EXERCISE INPUTS:
# # # # # # #

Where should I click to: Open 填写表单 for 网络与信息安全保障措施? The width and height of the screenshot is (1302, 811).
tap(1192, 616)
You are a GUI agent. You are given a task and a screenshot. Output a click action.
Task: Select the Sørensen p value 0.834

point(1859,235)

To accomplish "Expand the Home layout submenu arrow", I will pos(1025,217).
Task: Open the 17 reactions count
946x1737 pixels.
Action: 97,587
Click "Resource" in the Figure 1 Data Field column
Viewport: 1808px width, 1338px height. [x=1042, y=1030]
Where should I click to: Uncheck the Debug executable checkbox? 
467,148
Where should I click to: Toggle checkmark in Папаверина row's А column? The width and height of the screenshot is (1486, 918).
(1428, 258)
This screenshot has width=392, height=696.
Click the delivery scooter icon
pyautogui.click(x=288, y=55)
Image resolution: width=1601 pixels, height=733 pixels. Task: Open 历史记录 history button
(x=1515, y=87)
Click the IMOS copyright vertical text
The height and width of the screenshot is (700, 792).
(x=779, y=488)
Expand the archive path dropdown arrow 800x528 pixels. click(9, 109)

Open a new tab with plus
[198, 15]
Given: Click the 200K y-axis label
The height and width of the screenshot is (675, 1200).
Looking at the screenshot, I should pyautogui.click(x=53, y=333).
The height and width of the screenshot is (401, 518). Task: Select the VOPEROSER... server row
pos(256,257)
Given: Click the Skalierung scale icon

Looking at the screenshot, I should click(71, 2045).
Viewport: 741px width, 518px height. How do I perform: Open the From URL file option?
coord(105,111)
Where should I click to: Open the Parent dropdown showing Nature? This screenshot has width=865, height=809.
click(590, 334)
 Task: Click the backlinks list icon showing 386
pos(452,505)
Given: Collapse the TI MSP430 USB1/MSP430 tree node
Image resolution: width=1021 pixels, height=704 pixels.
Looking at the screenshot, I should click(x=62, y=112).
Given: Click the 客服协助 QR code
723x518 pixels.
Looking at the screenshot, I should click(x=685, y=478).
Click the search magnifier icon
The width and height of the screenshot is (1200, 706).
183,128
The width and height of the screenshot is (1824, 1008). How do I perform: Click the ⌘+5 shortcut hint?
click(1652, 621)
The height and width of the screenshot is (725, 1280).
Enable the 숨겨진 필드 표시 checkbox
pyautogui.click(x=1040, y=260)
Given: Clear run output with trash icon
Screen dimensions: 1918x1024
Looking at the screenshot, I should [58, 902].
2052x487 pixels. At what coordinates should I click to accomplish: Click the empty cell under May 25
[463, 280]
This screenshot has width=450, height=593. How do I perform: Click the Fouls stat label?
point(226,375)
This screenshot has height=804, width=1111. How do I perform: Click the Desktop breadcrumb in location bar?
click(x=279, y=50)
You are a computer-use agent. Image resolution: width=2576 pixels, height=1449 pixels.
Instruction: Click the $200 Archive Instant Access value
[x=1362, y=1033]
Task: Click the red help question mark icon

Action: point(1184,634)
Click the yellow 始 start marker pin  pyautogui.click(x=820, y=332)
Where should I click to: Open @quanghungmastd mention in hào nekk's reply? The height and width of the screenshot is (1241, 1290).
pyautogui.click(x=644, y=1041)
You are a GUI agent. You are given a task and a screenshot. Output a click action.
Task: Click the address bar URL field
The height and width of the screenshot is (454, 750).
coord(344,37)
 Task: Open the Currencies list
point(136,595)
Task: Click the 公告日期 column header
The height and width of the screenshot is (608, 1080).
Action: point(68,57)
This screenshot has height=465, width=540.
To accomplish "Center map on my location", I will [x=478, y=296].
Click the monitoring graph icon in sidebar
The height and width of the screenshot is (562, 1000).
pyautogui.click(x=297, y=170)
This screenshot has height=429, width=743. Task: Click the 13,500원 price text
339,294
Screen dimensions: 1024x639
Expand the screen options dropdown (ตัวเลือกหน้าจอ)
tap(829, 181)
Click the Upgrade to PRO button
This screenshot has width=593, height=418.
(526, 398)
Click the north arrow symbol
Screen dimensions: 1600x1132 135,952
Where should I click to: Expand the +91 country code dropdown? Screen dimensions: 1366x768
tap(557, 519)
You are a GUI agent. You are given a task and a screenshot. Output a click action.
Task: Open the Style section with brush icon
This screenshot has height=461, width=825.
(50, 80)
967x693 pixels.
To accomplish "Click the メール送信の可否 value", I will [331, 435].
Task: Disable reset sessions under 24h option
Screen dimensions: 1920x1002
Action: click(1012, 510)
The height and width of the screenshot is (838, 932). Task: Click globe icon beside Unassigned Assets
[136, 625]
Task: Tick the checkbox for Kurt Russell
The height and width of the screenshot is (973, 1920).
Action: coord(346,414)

# # # # # # #

EXERCISE BRIEF: Your task is to copy all of the entries exactly.

TASK ANSWER:
Where should I click to: Open 填写表单 for 网络与信息安全保障措施? The width and height of the screenshot is (1302, 811).
tap(1192, 616)
You are a GUI agent. You are given a task and a screenshot. Output a click action.
Task: Select the Sørensen p value 0.834

point(1859,235)

To accomplish "Expand the Home layout submenu arrow", I will pos(1025,217).
Task: Open the 17 reactions count
946x1737 pixels.
Action: 97,587
Click "Resource" in the Figure 1 Data Field column
Viewport: 1808px width, 1338px height. [x=1042, y=1030]
Where should I click to: Uncheck the Debug executable checkbox? 
467,148
Where should I click to: Toggle checkmark in Папаверина row's А column? The width and height of the screenshot is (1486, 918).
(1428, 258)
This screenshot has width=392, height=696.
Click the delivery scooter icon
pyautogui.click(x=288, y=55)
Image resolution: width=1601 pixels, height=733 pixels. Task: Open 历史记录 history button
(x=1515, y=87)
Click the IMOS copyright vertical text
The height and width of the screenshot is (700, 792).
(x=779, y=488)
Expand the archive path dropdown arrow 800x528 pixels. click(9, 109)

Open a new tab with plus
[198, 15]
Given: Click the 200K y-axis label
The height and width of the screenshot is (675, 1200).
Looking at the screenshot, I should pyautogui.click(x=53, y=333).
The height and width of the screenshot is (401, 518). Task: Select the VOPEROSER... server row
pos(256,257)
Given: Click the Skalierung scale icon

Looking at the screenshot, I should click(71, 2045).
Viewport: 741px width, 518px height. How do I perform: Open the From URL file option?
coord(105,111)
Where should I click to: Open the Parent dropdown showing Nature? This screenshot has width=865, height=809.
click(590, 334)
 Task: Click the backlinks list icon showing 386
pos(452,505)
Given: Collapse the TI MSP430 USB1/MSP430 tree node
Image resolution: width=1021 pixels, height=704 pixels.
Looking at the screenshot, I should click(x=62, y=112).
Given: Click the 客服协助 QR code
723x518 pixels.
Looking at the screenshot, I should click(x=685, y=478).
Click the search magnifier icon
The width and height of the screenshot is (1200, 706).
183,128
The width and height of the screenshot is (1824, 1008). How do I perform: Click the ⌘+5 shortcut hint?
click(1652, 621)
The height and width of the screenshot is (725, 1280).
Enable the 숨겨진 필드 표시 checkbox
pyautogui.click(x=1040, y=260)
Given: Clear run output with trash icon
Screen dimensions: 1918x1024
Looking at the screenshot, I should [58, 902].
2052x487 pixels. At what coordinates should I click to accomplish: Click the empty cell under May 25
[463, 280]
This screenshot has width=450, height=593. How do I perform: Click the Fouls stat label?
point(226,375)
This screenshot has height=804, width=1111. How do I perform: Click the Desktop breadcrumb in location bar?
click(x=279, y=50)
You are a computer-use agent. Image resolution: width=2576 pixels, height=1449 pixels.
Instruction: Click the $200 Archive Instant Access value
[x=1362, y=1033]
Task: Click the red help question mark icon

Action: point(1184,634)
Click the yellow 始 start marker pin  pyautogui.click(x=820, y=332)
Where should I click to: Open @quanghungmastd mention in hào nekk's reply? The height and width of the screenshot is (1241, 1290).
pyautogui.click(x=644, y=1041)
You are a GUI agent. You are given a task and a screenshot. Output a click action.
Task: Click the address bar URL field
The height and width of the screenshot is (454, 750).
coord(344,37)
 Task: Open the Currencies list
point(136,595)
Task: Click the 公告日期 column header
The height and width of the screenshot is (608, 1080).
Action: point(68,57)
This screenshot has height=465, width=540.
To accomplish "Center map on my location", I will [x=478, y=296].
Click the monitoring graph icon in sidebar
The height and width of the screenshot is (562, 1000).
pyautogui.click(x=297, y=170)
This screenshot has height=429, width=743. Task: Click the 13,500원 price text
339,294
Screen dimensions: 1024x639
Expand the screen options dropdown (ตัวเลือกหน้าจอ)
tap(829, 181)
Click the Upgrade to PRO button
This screenshot has width=593, height=418.
(526, 398)
Click the north arrow symbol
Screen dimensions: 1600x1132 135,952
Where should I click to: Expand the +91 country code dropdown? Screen dimensions: 1366x768
tap(557, 519)
You are a GUI agent. You are given a task and a screenshot. Output a click action.
Task: Open the Style section with brush icon
This screenshot has height=461, width=825.
(50, 80)
967x693 pixels.
To accomplish "Click the メール送信の可否 value", I will [331, 435].
Task: Disable reset sessions under 24h option
Screen dimensions: 1920x1002
Action: click(1012, 510)
The height and width of the screenshot is (838, 932). Task: Click globe icon beside Unassigned Assets
[136, 625]
Task: Tick the checkbox for Kurt Russell
The height and width of the screenshot is (973, 1920).
Action: coord(346,414)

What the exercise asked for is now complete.